These are the words that greeted me in an e-mail Monday from the Tom Howard contest. My story had made it through the long list to the short list to the shorter list and then got commendable status. As writers we should be used to these types of contest responses, but it's never easy is it? We reveal ourselves on paper and then send it out for the world to see, knowing in our hearts that it's one of the best things ever written. Then the rejection letter comes. Making it to commendable status in the huge Tom Howard contest should be enough to make me dance in a field of daisies, but it was still a let-down.
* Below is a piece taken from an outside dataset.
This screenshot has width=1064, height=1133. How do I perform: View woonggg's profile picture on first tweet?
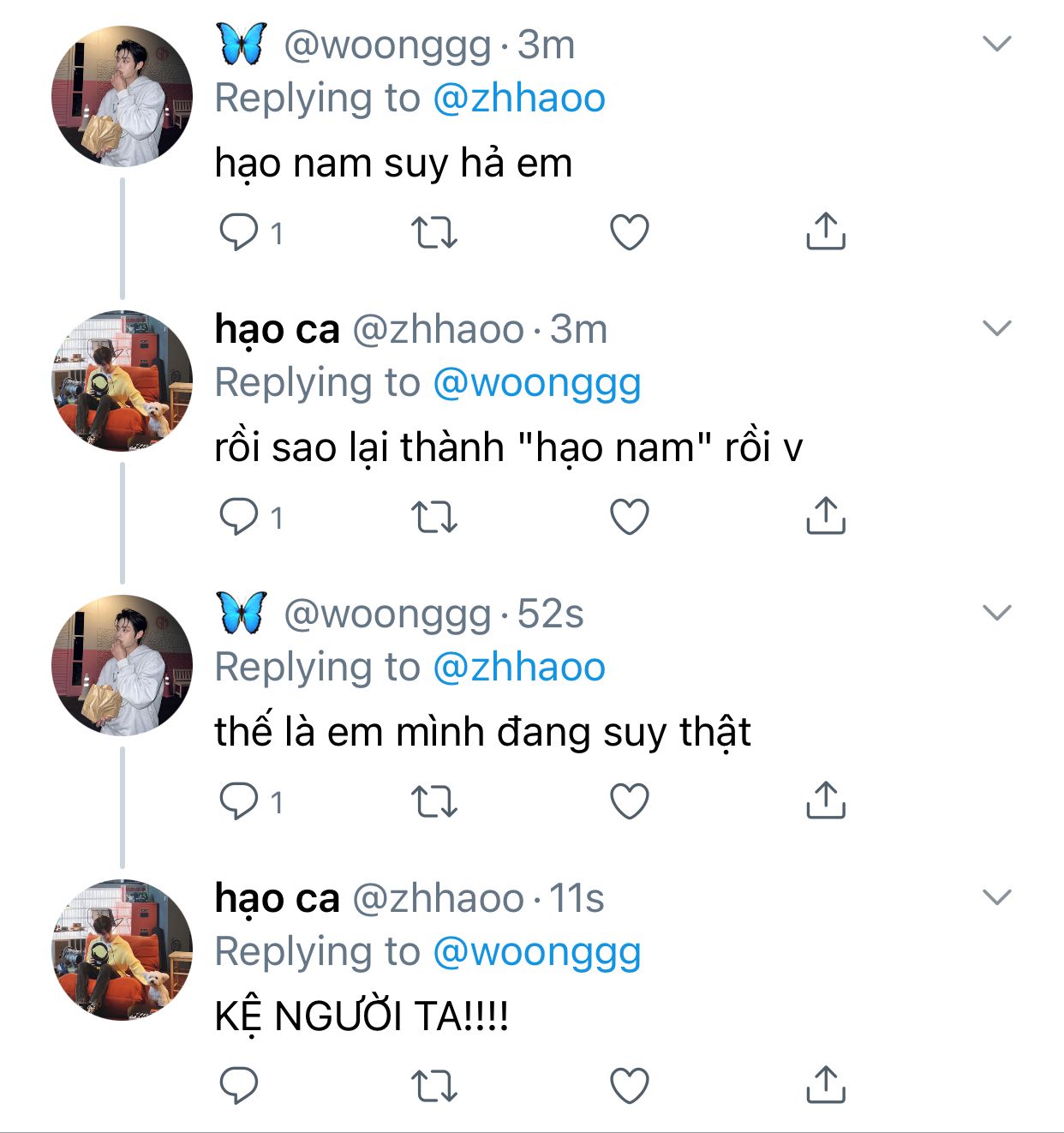click(123, 96)
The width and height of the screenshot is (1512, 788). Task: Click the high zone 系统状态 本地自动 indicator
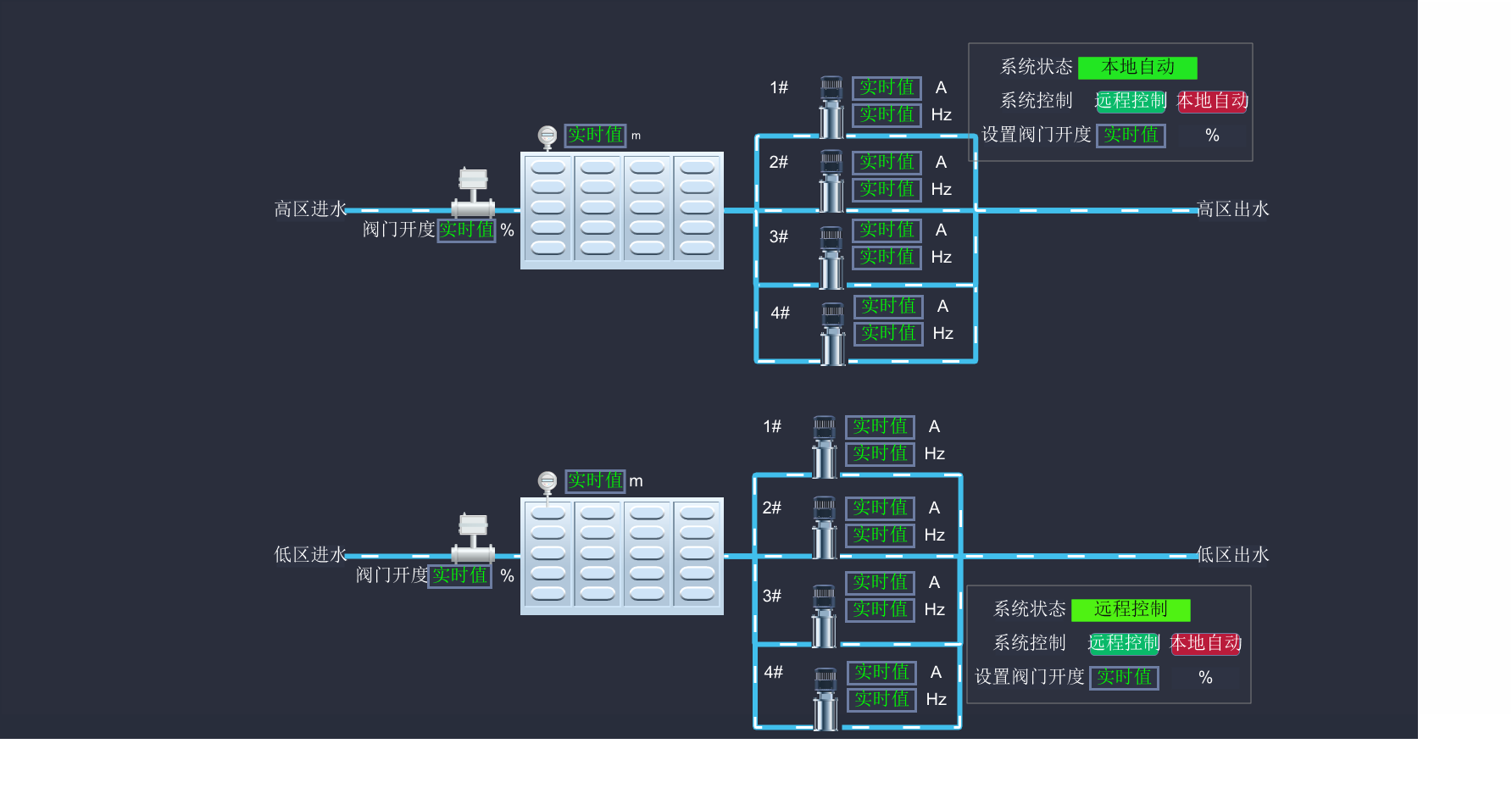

For the past two days, I've been dredging my brain after reading and re-reading the story. What should I have done differently-a different word, less adjectives {my nemesis,} a typo? Was the reviewer having a bad day when (s)he shifted my ms to the commendable pile instead of the "still under review" pile? Does (s)he dislike peas? {My story is a humorous look at a pea sheller in the fifties.} Why oh why oh why? I am amazingly good at pity-parties.
Now I'm back on an even keel and planning to submit a new story to the contest in the fall. I'll show them. I'll write the best short story ever penned. I'll win a Pulitzer. I'll climb a mountain. You get the idea.
Check out the contest rules and send in an entry. The first prize is $3,000 - no small potatoes! And best of luck, but then if you win, I won't. Maybe I need to rethink this.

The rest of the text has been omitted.